24/10/2025
da Left
E allora la domanda è semplice: che fine ha fatto l’«Europa geopolitica» promessa dopo l’invasione del 2022? Se non riesce a produrre un suo piano, se interviene solo per correggere gli eccessi dei piani altrui, se reagisce invece di guidare, la sua irrilevanza non è un destino ma una scelta quotidiana
È curioso come la storia si ripeta senza nemmeno lo sforzo di cambiare la scenografia. Stati Uniti e Russia si scambiano bozze di un piano di pace in 28 punti, l’Ucraina viene convocata solo quando tutto è già impostato, e l’Unione europea arriva dopo, brandendo «principi irrinunciabili» che nessuno aveva chiesto. È la diplomazia ridotta a post-produzione: aggiustare il copione scritto da altri.
La bozza fatta filtrare da Washington porta l’impronta di Mosca più di quanto l’UE voglia ammettere: cessioni territoriali, neutralità permanente, limiti all’esercito ucraino, alleggerimento graduale delle sanzioni. Zelensky la definisce un bivio «tra dignità e sopravvivenza degli aiuti». Trump la presenta come un’offerta di pace e, nella stessa frase, come un ultimatum mascherato. A Bruxelles, invece, ci si accorge del processo solo quando i dettagli diventano pubblici.
Il ruolo europeo al tavolo di Ginevra è la fotografia di tutto il resto: non capi di Stato, non leader politici, ma un funzionario della Commissione accanto alle delegazioni ufficiali. L’immagine è quella di un continente chiamato a garantire i fondi della ricostruzione senza avere voce sulla cornice geopolitica. È la forma moderna della marginalità: pagare il conto di una pace decisa altrove.

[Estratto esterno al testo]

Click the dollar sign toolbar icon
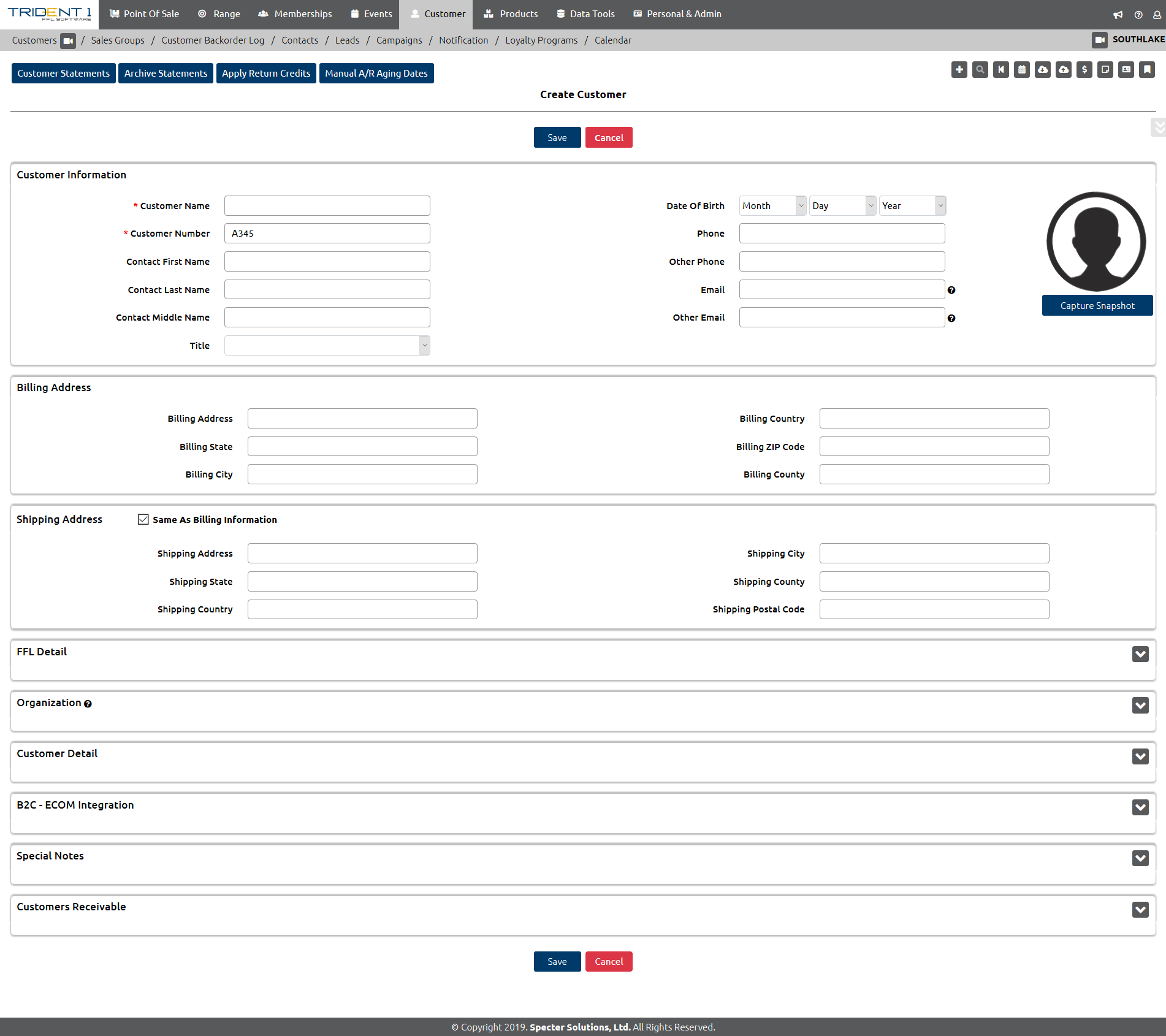1166x1036 pixels. [1084, 70]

E allora la domanda è semplice: che fine ha fatto l’«Europa geopolitica» promessa dopo l’invasione del 2022? Se non riesce a produrre un suo piano, se interviene solo per correggere gli eccessi dei piani altrui, se reagisce invece di guidare, la sua irrilevanza non è un destino ma una scelta quotidiana. E ogni scelta, alla lunga, presenta il conto.